When she moved to Fort Myers in 1987, Whitaker became the Ballet Mistress at The Robin Dawn Academy of Performing Arts in Cape Coral, and she said many of her former students are now working on Broadway and with professional companies.

“I eventually stepped away from teaching, went to college and raised my son, but now that he is off to college, I’m returning to my first love — ballet,” Whitaker said.

After noticing the flooring, mirrored walls and ballet barres in the Sanibel Health Club’s aerobics studio, Whitaker approached the owners, Jenna Hoyt and Tim Shevlin, which an idea — to conduct private ballet instruction in the perfectly-appointed dance/aerobics studio, with the hope of eventually starting classes for serious students.

Hoyt and Shevlin were delighted.

“She’s great at what she does and she is so passionate about it.
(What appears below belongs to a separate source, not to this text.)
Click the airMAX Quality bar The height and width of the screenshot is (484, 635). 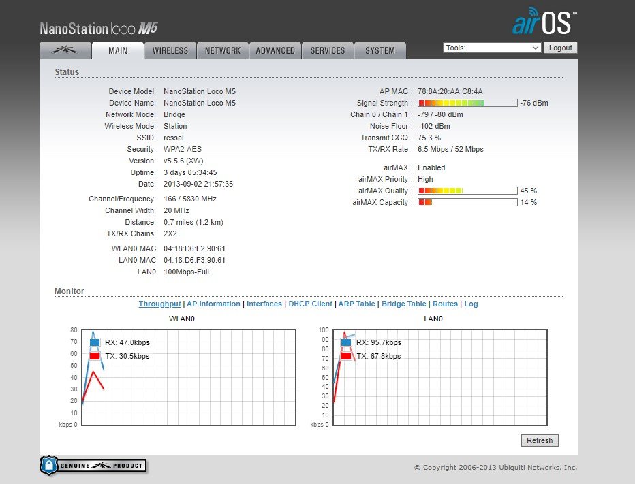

We’re excited to have her at the Sanibel Health Club,” Hoyt said. “We want to be different and provide different options — whether you’re doing it for the dance experience or the toning and shaping. There are multiple benefits for your goal through ballet. I think it’ll be great — I’m starting to learn a bit of ballet myself!”

Whitaker’s lessons and classes focus on classical ballet for serious ballet students — with at least three years of experience in classical ballet and good knowledge of placement, movements and terms.

“This is pure, classroom training, focused on improvement. We will have intermediate through advanced classes beginning in February on Mondays and Wednesday evenings,” Whitaker said, noting that if the classes generate a lot of interest, she will look into adding more.

“The only real ballet school in town is the Gulf Shore Ballet, but that’s way on the other side of town. If I find enough promising students, I’d love to start my own ballet company — but that’s for the future,” Whitaker said. “I’m excited about all of it.”

Whitaker will be conducting a free ballet placement class on Saturday, Feb. 5, at 1 p.m. at the Sanibel Health Club.